Sorry, this is gonna be a long one. I have to let it all out.

This 4th of July I had to spend with my grandparents and my mom. So we went out to dinner that evening. I thought it would be nice to be out enjoying the nice day. Anyway, the entire time, my grandmother kept focusing on my weight while I was eating stating that I was losing weight or some bullshit. I explained to her that I was not dieting and do not care to diet because they don’t work. She just kept focusing on my size the entire dinner. I felt so uncomfortable about it. It just made me so angry because instead of at least asking about other things in my life. The only thing she cares about is my weight. I love my granny, but she is a pain to deal with sometimes. She is obsessed with weight, I mean OBSESSED to the point that she says she needs to diet and only wants to eat grapefruit because she wants to stay thin. She is freakin 80 years old. Why is she so concerned about staying thin instead of worrying about other things? I just dont get it.

Later that night, she asked my mom what we eat and stuff and my mom said that we ate a burger the other day. My granny was like “you don’t need to feed her a burger ever. That is the wrong thing to be giving her!” Basically, because I am fat, I am not supposed to eat what is seen as unhealthy food, but they eat the SAME foods all the time. I am fucking 26 years old and do not need someone to tell me how to eat for my damn body. I know how to properly feed myself, I dont need a teacher. People seem to think that fat people are stupid and dont know how to take care of ourselves. I hate to say this, but I am sick and fucking tired of people concern trolling me and thinking that I want to be thin and that I should be thin.

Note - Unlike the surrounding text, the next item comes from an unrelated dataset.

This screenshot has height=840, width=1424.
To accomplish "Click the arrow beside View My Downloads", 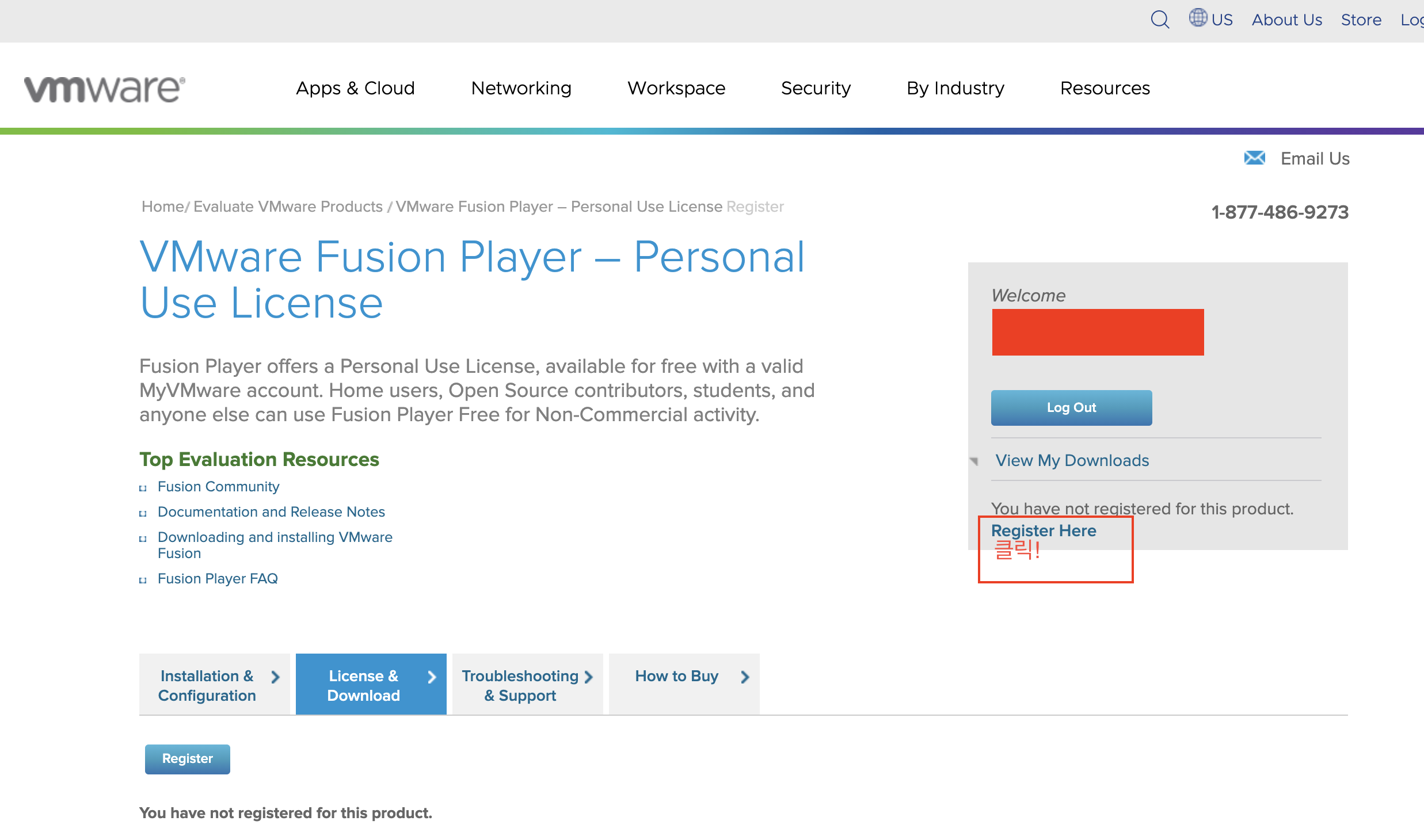I will [x=974, y=461].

The whole entire day was a mess because she constantly keeps focusing on my food intake and what I eat and how much I eat. Then she keeps talking about my body all the fucking time saying that my legs are big and how she has thin skinny legs. I feel like a fucking joke because she just thinks talking about me is alright. I have told her numerous times that I dont like the way she is treating me, but she says “I’m being too sensitive and that she didnt mean it.” I hate fucking thin privilege and I am really angry right now, because I want to be treated as a person not a caricature of stereotypes that people associate with us. I want to be HUMAN! I want to be real and I want to be treated like a person!!!! Is it that hard for people to understand? Even family members?